What of how sickle cell care is to be delivered in the future? NHS England is currently the body responsible for commissioning care for rare diseases. That is sensible, because sufferers might be concentrated in different parts of the country and sometimes there may be few sufferers. However, a review is taking place into how that will be done in the future, the results of which are due next year. There are three possible models: continuing with national commissioning, co-commissioning with clinical commissioning groups locally, or leaving it all to CCGs. Given that concern already exists about the large variation in the quality of treatment, knowledge of the condition and the priority given to it, sickle cell organisations fear that a move to only local CCG commissioning will exacerbate the problems. Can the Minister ensure that the way treatment is organised in future is in line with the central aim of the peer review exercise—to deal with the variability of treatment issue—rather than its being organised in such a way as to make it more difficult? I repeat that our aim should be a system that makes the best the norm, rather than balkanising care and creating a lottery, depending on where sufferers live.

Sickle cell anaemia is an issue that deserves more attention than it has received and a greater priority in the delivery of high-quality health care. In some ways, it is less about knowing what the best care looks like and more about ensuring that it is delivered to the highest standard throughout the country, regardless of where patients live. The condition also requires some smart, joined-up thinking between different agencies. Repeated hospital admissions because of a lack of a bed to sleep on is not a smart way to deal with a condition such as sickle cell.

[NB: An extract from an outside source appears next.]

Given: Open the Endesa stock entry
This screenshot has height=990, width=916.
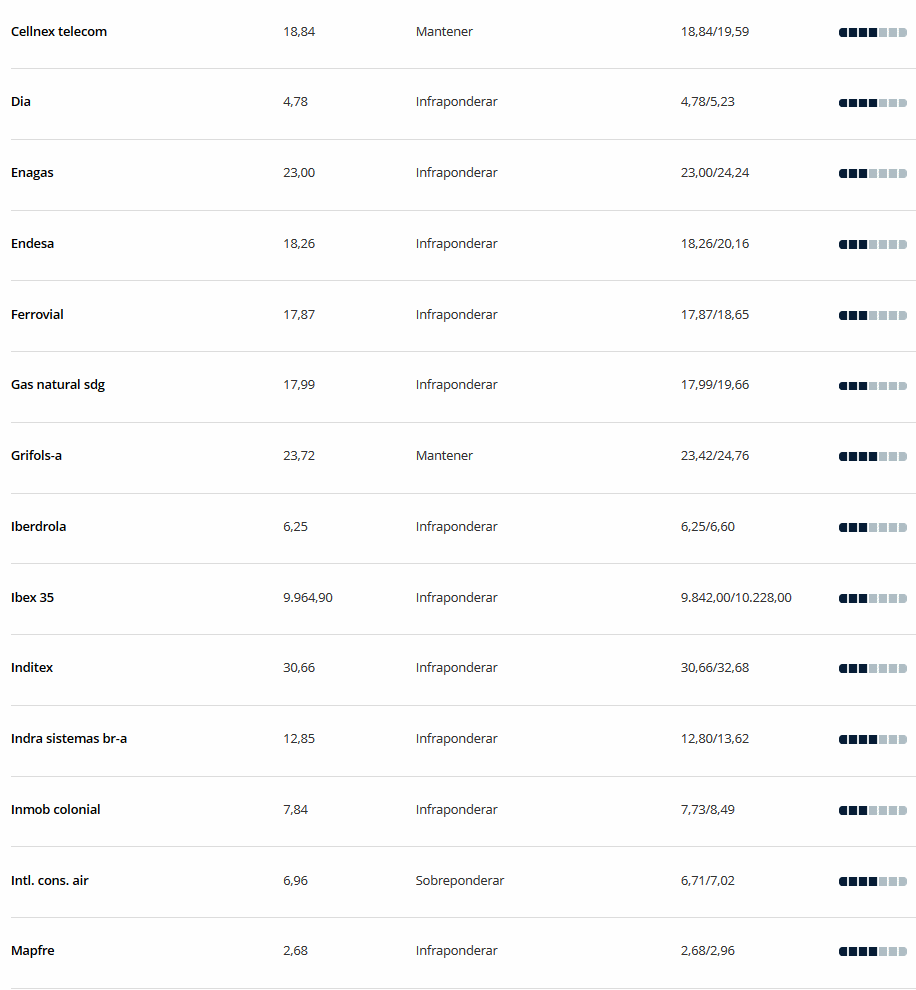Looking at the screenshot, I should tap(32, 244).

Sufferers have to put up with a life of pain, but good treatment, the right information and the right lifestyle can make an enormous difference. That treatment, information and help vary so much is not acceptable. Dignity and respect are essential for all NHS patients: sickle cell patients feeling they do not always get that should be a concern for us all. It is time we ensured that the best care is available to all sufferers, delivered by a system that understands the condition, fully respects the patient and allows sufferers to live as full a life as possible. I hope the Minister can respond to the issues I have raised today in a way that makes that more likely. On the issues for which he does not have immediate answers, I hope he will go back to the Department and press his officials to make sure the changes we know are needed happen.